> _WORK TASK_: Exactly as they appear below, repeat the lines from the one with "This screenshot has width=644, height=333." through the one with "You are a computer-use agent. The image size is (644, 363).", and no others.

Collected data
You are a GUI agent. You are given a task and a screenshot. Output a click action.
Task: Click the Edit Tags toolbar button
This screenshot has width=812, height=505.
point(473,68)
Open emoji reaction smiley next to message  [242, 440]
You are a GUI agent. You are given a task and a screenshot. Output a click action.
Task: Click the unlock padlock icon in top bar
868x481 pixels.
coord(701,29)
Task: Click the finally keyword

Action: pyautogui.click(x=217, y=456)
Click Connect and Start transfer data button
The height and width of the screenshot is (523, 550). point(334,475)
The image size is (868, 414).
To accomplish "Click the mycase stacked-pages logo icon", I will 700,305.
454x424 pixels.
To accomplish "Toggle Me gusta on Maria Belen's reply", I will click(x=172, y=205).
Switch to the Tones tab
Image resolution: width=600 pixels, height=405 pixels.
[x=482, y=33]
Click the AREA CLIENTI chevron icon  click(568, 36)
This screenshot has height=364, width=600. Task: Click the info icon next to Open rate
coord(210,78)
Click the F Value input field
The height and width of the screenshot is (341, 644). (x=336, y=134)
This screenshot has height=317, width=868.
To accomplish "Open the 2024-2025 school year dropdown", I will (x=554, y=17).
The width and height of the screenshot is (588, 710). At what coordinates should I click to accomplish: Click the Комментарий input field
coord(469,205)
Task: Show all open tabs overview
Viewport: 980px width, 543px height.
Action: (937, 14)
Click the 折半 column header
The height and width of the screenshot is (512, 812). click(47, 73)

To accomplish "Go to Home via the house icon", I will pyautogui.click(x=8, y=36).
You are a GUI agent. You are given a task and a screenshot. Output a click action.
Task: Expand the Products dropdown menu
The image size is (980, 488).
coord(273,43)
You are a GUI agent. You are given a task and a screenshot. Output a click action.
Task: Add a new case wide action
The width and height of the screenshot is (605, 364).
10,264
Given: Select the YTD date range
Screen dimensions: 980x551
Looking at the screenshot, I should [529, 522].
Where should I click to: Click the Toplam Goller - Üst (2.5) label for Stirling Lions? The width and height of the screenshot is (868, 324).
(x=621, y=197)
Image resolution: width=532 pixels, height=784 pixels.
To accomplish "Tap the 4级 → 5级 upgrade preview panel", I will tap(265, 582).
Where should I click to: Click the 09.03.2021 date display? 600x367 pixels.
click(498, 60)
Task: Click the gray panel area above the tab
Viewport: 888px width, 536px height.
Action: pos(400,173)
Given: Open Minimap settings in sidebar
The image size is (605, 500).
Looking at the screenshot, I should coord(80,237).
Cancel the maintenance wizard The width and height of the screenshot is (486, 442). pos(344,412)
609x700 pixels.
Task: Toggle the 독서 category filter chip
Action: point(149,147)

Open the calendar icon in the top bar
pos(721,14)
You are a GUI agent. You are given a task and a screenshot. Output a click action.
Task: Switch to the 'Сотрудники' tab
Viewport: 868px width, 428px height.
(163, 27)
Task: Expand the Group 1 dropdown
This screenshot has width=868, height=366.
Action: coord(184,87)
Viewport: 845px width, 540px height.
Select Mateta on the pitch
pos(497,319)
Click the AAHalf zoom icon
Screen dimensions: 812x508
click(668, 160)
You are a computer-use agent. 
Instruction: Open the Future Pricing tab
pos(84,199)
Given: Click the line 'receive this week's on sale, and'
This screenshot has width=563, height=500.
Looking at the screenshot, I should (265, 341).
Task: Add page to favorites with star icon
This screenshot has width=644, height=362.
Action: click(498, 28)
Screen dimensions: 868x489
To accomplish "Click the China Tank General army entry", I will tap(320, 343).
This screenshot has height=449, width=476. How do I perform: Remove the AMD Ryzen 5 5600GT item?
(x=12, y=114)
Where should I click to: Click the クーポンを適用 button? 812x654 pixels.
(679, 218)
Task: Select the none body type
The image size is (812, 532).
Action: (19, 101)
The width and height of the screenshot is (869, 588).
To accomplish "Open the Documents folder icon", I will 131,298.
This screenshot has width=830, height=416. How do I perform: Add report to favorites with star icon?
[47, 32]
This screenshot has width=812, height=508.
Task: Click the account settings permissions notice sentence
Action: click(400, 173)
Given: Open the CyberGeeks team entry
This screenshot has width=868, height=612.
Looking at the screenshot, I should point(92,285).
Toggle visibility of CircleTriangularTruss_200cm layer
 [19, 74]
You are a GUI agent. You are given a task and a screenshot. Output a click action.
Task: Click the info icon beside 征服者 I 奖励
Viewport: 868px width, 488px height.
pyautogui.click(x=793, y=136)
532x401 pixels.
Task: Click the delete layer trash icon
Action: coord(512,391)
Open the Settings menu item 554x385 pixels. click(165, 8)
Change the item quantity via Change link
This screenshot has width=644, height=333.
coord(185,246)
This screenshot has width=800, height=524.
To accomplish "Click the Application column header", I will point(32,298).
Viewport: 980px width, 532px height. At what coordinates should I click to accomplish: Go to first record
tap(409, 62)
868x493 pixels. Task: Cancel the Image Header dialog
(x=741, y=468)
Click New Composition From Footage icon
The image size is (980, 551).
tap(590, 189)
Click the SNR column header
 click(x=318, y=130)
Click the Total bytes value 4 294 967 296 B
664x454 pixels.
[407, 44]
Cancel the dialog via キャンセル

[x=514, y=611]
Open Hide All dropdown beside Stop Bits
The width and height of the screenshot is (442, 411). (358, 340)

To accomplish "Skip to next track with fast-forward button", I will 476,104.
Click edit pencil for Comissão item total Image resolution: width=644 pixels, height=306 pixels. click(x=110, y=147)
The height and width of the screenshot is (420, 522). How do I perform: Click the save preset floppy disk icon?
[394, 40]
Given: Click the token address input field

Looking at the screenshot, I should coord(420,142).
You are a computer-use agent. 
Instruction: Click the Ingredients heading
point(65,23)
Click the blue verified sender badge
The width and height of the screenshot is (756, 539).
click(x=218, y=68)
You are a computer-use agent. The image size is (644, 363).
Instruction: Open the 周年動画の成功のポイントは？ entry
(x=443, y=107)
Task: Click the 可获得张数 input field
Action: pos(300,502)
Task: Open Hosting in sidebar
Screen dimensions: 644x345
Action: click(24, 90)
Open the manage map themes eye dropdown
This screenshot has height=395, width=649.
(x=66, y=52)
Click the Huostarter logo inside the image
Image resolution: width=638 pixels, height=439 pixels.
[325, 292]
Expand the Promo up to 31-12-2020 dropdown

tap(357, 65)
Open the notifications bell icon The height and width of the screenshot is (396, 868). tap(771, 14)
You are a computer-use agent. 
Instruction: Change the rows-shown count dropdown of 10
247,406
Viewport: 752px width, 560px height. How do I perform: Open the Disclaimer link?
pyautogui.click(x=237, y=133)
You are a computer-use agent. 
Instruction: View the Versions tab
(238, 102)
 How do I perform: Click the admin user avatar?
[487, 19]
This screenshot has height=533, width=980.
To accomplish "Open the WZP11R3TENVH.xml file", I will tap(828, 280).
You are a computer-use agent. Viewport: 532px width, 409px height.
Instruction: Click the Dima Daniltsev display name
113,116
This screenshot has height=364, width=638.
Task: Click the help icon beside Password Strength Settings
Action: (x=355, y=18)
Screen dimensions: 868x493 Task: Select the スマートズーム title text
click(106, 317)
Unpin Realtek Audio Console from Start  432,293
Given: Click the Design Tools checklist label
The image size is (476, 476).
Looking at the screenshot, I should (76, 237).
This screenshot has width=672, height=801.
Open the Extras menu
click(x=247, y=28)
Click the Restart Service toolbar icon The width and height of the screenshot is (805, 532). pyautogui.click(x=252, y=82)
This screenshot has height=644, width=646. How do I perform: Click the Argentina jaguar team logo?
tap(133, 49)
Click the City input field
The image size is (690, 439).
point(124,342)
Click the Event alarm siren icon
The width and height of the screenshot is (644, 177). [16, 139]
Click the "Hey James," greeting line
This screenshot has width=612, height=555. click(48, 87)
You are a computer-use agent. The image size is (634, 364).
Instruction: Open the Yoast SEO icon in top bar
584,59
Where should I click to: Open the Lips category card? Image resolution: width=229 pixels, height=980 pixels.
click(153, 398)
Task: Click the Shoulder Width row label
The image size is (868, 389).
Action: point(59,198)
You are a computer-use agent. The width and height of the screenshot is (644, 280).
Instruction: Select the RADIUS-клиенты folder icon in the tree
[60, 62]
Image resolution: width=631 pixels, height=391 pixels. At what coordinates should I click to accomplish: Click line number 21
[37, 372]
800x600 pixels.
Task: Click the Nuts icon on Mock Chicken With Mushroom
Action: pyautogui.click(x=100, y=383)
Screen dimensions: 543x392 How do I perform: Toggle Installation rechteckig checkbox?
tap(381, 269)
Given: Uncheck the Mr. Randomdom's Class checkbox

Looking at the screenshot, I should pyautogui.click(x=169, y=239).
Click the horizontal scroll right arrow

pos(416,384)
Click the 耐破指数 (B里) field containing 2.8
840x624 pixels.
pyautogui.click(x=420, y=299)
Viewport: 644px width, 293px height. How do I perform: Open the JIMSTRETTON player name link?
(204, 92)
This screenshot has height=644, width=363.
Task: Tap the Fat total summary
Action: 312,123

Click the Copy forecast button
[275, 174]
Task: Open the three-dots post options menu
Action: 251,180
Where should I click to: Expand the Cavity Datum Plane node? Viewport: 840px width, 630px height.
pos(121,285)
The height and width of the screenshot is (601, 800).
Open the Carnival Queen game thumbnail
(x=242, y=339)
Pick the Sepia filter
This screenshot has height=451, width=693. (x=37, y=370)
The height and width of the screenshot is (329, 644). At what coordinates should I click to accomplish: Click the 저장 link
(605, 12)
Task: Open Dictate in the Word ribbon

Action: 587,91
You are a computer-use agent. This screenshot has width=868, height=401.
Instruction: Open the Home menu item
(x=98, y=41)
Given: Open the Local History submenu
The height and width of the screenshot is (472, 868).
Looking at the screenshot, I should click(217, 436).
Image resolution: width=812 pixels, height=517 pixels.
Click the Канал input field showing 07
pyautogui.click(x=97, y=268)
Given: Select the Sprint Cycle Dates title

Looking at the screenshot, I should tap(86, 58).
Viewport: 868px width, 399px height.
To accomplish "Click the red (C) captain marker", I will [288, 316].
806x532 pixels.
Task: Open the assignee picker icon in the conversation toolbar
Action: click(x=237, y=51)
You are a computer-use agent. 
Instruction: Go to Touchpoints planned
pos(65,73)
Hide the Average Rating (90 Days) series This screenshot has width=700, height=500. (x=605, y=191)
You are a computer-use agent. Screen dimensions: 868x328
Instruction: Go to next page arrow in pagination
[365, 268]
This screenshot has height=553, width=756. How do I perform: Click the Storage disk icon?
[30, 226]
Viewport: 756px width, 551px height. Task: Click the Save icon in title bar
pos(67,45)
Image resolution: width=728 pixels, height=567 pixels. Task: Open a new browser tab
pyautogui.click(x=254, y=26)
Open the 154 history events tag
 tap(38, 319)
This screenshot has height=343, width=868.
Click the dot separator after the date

> _EXERCISE SOLUTION_:
This screenshot has width=644, height=333.
coord(185,246)
This screenshot has width=800, height=524.
To accomplish "Click the Application column header", I will point(32,298).
Viewport: 980px width, 532px height. At what coordinates should I click to accomplish: Go to first record
tap(409, 62)
868x493 pixels. Task: Cancel the Image Header dialog
(x=741, y=468)
Click New Composition From Footage icon
The image size is (980, 551).
tap(590, 189)
Click the SNR column header
 click(x=318, y=130)
Click the Total bytes value 4 294 967 296 B
664x454 pixels.
[407, 44]
Cancel the dialog via キャンセル

[x=514, y=611]
Open Hide All dropdown beside Stop Bits
The width and height of the screenshot is (442, 411). (358, 340)

To accomplish "Skip to next track with fast-forward button", I will 476,104.
Click edit pencil for Comissão item total Image resolution: width=644 pixels, height=306 pixels. click(x=110, y=147)
The height and width of the screenshot is (420, 522). How do I perform: Click the save preset floppy disk icon?
[394, 40]
Given: Click the token address input field

Looking at the screenshot, I should coord(420,142).
You are a computer-use agent. 
Instruction: Click the Ingredients heading
point(65,23)
Click the blue verified sender badge
The width and height of the screenshot is (756, 539).
click(x=218, y=68)
You are a computer-use agent. The image size is (644, 363).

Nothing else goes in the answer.